November 26th, 2017 by Roger Darlington

“Nutshell” (2016) is McEwan’s latest and 14th novel in a distinguished writing career and it is the sixth that I have read (“Atonement” was the most impressive). The word of the title never appears in the text but only in a preliminary quote from Shakespeare’s “Hamlet” which makes it clear that this story is a kind of reworking of that of the Prince of Denmark. While Hamlet’s mother was called Gertrude and his uncle was Claudius, the narrator of “Nutshell” has a mother called Trudy and an uncle Claude, so the allusions are obvious.

The big difference between Hamlet and this narrator is that the latter is a male foetus in third tremester. This might seem rather limiting for the point of view of a novel, but Ewan enables his unborn child to hear everything his mother hears including a lot of radio and an extensive range of podcasts. Now this is a device I have myself used for a short story, but McEwan takes the notion much further by enabling his foetus not only to understand and remember all he hears but to talk about it with literary style and vocabulary that would exceed the talents of a university graduate in any subject except English Literature (phrases like “his banality as finely wrought as the arabesques of the Blue Mosque” and “a poem of four stanzas of trochaic tetrameters catalectic” and words such as “aubade” and exequy”). Most notably, the author shows off his erudition regarding wine and poetry.

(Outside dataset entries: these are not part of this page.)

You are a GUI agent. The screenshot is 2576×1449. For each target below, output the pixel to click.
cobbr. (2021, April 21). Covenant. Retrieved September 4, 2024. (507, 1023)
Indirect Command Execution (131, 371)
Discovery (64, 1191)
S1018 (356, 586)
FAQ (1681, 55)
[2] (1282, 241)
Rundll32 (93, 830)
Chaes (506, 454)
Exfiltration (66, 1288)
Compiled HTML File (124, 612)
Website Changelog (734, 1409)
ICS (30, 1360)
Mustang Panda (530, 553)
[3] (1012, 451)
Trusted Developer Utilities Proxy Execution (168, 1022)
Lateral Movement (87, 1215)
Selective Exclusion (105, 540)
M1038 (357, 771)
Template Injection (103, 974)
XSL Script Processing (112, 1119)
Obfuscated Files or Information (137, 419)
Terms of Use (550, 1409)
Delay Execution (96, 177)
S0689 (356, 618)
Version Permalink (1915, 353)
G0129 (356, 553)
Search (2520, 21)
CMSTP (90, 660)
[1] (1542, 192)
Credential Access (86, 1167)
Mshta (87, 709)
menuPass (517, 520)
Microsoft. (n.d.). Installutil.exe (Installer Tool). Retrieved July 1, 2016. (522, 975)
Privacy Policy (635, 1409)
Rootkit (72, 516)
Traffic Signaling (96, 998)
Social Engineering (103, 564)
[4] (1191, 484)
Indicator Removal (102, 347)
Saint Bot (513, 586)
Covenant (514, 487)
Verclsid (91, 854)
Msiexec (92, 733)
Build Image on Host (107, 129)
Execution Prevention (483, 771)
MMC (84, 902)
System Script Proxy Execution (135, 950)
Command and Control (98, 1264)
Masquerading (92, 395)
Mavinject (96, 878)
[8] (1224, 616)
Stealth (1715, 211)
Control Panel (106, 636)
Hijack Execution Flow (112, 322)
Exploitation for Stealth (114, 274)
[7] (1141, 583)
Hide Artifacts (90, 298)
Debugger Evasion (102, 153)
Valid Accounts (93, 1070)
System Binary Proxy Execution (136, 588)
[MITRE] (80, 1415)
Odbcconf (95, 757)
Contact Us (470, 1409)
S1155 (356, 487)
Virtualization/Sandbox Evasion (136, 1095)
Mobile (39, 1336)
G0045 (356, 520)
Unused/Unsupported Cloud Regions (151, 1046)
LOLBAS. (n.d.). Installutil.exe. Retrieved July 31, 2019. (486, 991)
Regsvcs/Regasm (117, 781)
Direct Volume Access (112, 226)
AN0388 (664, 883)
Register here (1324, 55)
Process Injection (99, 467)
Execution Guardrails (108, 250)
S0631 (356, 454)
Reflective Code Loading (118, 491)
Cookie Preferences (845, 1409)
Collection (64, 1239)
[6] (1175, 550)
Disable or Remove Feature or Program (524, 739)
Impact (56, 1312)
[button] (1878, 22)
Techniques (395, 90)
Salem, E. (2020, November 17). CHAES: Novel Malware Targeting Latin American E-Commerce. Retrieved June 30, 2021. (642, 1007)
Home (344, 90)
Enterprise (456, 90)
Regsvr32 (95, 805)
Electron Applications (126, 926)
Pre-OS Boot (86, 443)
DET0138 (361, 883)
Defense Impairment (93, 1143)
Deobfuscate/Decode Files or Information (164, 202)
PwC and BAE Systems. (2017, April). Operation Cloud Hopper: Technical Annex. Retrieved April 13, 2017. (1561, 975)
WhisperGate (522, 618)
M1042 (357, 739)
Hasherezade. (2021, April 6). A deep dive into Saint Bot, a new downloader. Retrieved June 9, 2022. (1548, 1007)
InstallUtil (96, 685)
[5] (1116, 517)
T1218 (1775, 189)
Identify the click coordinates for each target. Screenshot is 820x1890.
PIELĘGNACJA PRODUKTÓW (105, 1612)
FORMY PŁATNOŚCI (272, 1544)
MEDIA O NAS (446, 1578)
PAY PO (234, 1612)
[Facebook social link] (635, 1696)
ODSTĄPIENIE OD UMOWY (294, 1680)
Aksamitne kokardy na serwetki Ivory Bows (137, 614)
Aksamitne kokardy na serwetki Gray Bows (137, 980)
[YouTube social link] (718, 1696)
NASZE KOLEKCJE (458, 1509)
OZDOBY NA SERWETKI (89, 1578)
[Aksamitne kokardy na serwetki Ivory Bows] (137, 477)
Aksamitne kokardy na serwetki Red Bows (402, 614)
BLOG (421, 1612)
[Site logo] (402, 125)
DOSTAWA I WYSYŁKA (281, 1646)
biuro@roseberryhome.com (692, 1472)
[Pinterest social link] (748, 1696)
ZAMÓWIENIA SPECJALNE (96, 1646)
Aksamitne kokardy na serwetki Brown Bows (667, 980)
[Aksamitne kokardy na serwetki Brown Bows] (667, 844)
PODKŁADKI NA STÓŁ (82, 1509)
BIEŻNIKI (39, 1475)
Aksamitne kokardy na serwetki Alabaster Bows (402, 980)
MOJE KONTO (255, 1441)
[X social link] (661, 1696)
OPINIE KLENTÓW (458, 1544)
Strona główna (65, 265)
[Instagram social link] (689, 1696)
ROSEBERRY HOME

If one can forgive McEwan this literary conceit and accept the limited confines of the narrator (always in the womb of a mother who is always in a £ 8M north London house), this is a beautifully-written and entertaining read with not just the outline of a crime but expositions on the state of the modern world. The narrator may inhabit a “nutshell’ but,as Shakespeare would put it, he is “king of infinite space”.